**WHAT YOU ARE ASKED TO DO:** From the entries below, transcribe exactly the lines between the line holding "Select V. Acreedores" and the line holding "1455x840 pixels.", inclusive; skip all other lines.

**SUPPLIED MATERIAL:**
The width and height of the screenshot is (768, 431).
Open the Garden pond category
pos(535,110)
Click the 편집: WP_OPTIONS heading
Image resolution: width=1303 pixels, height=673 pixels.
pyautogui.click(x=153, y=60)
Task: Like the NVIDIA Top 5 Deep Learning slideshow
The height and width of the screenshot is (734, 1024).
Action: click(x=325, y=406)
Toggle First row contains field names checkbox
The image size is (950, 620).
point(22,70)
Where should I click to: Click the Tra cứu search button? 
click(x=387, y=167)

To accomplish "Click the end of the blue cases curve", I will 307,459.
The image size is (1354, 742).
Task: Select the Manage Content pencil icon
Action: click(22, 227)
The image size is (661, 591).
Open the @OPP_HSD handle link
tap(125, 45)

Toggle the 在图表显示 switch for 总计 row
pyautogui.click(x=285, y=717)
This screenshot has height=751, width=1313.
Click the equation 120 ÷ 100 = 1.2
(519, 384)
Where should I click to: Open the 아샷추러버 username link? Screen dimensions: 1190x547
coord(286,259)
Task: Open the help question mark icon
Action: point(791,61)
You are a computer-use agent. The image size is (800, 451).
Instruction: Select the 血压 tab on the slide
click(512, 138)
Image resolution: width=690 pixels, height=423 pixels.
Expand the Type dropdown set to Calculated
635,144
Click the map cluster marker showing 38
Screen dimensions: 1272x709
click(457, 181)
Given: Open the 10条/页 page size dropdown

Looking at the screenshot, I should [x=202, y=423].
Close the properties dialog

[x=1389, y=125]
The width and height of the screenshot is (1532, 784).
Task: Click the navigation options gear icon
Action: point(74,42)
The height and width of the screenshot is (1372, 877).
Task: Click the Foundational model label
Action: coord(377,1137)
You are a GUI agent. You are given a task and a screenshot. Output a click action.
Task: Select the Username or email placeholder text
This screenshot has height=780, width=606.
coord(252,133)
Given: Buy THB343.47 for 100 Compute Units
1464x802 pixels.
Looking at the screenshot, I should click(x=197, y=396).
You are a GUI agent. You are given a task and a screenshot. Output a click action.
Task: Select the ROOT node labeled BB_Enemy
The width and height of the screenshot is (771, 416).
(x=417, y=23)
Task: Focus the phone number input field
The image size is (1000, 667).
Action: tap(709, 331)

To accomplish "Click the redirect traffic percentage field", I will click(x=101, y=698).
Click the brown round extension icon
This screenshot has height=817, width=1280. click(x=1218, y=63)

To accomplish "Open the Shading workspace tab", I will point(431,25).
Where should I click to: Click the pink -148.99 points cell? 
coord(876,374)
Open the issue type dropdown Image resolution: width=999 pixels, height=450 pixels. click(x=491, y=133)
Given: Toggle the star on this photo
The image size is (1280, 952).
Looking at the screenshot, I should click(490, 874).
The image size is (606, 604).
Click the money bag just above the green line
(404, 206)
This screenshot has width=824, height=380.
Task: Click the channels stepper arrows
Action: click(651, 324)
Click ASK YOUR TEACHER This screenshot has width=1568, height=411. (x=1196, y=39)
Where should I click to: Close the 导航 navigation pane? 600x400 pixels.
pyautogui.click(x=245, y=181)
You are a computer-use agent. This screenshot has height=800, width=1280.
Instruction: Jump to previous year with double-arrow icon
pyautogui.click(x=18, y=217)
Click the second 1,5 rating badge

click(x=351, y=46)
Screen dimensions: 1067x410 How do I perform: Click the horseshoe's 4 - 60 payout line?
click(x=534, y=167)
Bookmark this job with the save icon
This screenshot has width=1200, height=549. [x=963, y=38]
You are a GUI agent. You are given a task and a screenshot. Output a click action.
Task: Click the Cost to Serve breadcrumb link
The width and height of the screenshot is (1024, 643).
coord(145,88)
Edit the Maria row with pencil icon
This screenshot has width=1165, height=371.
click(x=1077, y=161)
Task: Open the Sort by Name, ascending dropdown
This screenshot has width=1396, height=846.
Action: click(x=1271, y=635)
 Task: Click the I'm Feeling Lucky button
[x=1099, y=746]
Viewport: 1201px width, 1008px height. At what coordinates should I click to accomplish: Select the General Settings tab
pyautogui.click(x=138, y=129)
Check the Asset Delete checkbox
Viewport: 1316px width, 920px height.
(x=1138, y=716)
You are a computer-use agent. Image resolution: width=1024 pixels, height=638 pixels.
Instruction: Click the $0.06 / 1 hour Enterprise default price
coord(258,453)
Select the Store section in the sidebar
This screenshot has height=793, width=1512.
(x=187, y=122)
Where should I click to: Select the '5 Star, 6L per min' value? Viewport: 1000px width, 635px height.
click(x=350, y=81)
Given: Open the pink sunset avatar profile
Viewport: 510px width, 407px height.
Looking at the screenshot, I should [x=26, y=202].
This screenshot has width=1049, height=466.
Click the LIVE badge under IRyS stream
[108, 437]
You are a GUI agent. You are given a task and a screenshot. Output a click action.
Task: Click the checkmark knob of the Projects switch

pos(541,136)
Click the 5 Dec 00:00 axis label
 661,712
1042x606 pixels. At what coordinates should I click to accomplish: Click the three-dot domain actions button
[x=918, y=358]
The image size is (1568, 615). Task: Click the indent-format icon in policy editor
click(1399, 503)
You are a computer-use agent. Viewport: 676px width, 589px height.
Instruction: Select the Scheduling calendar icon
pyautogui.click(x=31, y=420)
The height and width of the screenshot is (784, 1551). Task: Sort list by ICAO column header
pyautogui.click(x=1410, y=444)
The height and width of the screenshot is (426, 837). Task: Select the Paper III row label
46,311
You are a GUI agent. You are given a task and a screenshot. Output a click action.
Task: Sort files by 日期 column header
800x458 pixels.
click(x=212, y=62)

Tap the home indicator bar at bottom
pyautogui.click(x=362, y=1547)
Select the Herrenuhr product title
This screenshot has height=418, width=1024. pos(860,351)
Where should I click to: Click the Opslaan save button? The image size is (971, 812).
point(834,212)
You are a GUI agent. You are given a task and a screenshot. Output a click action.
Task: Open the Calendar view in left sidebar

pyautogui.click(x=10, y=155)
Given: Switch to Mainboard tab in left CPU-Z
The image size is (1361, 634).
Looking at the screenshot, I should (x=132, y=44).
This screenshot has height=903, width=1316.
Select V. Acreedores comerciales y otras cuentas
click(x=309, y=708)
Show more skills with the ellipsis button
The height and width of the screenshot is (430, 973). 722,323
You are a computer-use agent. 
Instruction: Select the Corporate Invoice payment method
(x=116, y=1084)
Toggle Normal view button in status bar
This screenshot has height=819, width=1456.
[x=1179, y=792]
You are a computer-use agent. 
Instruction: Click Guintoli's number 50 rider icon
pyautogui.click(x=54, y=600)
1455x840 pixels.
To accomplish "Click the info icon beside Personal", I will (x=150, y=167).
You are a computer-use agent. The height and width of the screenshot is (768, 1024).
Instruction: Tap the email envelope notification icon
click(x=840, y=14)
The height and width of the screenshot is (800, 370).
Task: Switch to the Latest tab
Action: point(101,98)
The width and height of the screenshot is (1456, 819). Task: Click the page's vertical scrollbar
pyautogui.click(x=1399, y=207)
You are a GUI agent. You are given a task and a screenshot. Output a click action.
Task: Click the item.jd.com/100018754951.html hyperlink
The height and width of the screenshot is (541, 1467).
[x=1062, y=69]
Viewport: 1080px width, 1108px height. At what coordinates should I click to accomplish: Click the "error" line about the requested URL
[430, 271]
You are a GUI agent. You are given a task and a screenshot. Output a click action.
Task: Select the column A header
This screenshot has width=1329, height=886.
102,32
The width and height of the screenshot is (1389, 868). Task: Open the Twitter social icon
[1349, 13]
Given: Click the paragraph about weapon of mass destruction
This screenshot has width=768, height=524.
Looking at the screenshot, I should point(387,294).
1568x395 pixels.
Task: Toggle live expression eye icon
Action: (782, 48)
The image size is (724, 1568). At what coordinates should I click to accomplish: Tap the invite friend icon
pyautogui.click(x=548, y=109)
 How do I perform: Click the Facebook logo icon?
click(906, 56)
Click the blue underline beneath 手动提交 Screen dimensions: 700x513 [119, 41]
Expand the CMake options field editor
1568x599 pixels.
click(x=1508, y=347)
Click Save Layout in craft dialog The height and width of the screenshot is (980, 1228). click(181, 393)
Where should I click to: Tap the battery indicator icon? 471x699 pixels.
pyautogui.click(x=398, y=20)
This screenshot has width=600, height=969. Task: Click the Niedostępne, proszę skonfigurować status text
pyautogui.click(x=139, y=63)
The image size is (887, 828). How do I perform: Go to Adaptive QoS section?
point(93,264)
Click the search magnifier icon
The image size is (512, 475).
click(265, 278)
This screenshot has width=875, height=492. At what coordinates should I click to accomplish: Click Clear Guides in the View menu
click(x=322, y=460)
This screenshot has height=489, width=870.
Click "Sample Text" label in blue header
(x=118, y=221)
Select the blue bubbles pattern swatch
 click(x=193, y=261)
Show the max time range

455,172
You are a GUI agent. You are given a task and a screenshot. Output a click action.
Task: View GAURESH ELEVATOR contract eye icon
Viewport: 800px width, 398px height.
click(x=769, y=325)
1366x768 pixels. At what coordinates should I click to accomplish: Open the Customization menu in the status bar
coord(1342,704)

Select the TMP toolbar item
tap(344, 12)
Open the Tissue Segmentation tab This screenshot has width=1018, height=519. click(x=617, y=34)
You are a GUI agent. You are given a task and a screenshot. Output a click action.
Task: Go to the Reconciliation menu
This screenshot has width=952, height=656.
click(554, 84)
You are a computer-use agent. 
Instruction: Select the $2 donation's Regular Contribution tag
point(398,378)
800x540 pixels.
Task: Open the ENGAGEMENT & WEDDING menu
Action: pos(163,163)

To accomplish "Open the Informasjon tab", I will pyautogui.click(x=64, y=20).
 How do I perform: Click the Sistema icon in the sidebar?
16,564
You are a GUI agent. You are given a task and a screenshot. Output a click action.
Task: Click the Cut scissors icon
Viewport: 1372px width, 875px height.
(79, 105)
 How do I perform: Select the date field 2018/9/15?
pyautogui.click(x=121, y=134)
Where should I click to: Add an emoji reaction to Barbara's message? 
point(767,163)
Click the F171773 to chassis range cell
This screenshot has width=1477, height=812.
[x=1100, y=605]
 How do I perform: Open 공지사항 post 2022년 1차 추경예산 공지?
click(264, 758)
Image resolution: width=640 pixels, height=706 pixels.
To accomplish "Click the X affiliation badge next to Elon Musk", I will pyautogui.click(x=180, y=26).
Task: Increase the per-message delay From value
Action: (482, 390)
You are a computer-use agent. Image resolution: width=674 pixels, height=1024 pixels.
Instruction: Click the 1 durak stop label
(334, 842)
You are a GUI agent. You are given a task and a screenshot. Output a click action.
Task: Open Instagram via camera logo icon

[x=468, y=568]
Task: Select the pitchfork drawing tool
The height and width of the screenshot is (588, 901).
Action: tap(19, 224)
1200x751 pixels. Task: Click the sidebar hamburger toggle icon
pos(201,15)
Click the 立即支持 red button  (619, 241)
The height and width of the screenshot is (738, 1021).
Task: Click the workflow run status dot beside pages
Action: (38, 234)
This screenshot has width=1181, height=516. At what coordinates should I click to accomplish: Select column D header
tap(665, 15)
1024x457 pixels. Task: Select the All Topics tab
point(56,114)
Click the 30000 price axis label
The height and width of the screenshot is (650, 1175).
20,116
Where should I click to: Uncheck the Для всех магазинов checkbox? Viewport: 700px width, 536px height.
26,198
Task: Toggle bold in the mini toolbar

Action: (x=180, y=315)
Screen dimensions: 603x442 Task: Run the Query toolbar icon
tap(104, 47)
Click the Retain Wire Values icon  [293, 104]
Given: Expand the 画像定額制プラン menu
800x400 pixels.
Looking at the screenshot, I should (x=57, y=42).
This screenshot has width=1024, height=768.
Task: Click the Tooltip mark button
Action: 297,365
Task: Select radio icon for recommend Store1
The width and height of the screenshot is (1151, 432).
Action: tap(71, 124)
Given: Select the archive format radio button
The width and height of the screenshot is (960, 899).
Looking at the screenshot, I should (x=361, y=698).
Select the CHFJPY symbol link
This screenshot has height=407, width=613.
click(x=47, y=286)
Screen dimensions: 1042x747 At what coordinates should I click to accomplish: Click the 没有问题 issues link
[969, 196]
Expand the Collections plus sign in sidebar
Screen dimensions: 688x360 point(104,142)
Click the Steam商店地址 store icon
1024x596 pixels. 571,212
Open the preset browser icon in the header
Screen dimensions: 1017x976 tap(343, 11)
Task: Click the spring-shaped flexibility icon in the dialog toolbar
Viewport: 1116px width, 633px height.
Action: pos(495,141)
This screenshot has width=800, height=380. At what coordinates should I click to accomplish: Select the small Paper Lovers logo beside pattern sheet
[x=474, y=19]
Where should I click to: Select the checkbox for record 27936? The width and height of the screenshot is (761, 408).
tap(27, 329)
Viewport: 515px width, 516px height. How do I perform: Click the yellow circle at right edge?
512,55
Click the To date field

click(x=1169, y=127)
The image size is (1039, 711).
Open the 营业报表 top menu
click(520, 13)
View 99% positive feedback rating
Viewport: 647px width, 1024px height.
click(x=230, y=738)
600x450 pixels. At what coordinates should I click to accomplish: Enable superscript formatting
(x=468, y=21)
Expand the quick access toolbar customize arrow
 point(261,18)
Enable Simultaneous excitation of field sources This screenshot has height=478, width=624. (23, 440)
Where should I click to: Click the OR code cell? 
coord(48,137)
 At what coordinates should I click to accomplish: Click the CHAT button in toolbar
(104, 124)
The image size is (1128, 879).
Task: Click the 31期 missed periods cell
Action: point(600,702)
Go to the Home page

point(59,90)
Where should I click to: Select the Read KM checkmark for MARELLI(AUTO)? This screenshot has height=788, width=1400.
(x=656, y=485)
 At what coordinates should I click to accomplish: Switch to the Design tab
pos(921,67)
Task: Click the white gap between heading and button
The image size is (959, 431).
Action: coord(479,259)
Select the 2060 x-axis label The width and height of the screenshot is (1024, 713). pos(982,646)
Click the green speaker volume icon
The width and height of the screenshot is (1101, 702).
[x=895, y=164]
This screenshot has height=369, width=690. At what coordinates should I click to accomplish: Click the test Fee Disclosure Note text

**RESULT FOR THIS EXERCISE:**
Select V. Acreedores comerciales y otras cuentas
click(x=309, y=708)
Show more skills with the ellipsis button
The height and width of the screenshot is (430, 973). 722,323
You are a computer-use agent. 
Instruction: Select the Corporate Invoice payment method
(x=116, y=1084)
Toggle Normal view button in status bar
This screenshot has height=819, width=1456.
[x=1179, y=792]
You are a computer-use agent. 
Instruction: Click Guintoli's number 50 rider icon
pyautogui.click(x=54, y=600)
1455x840 pixels.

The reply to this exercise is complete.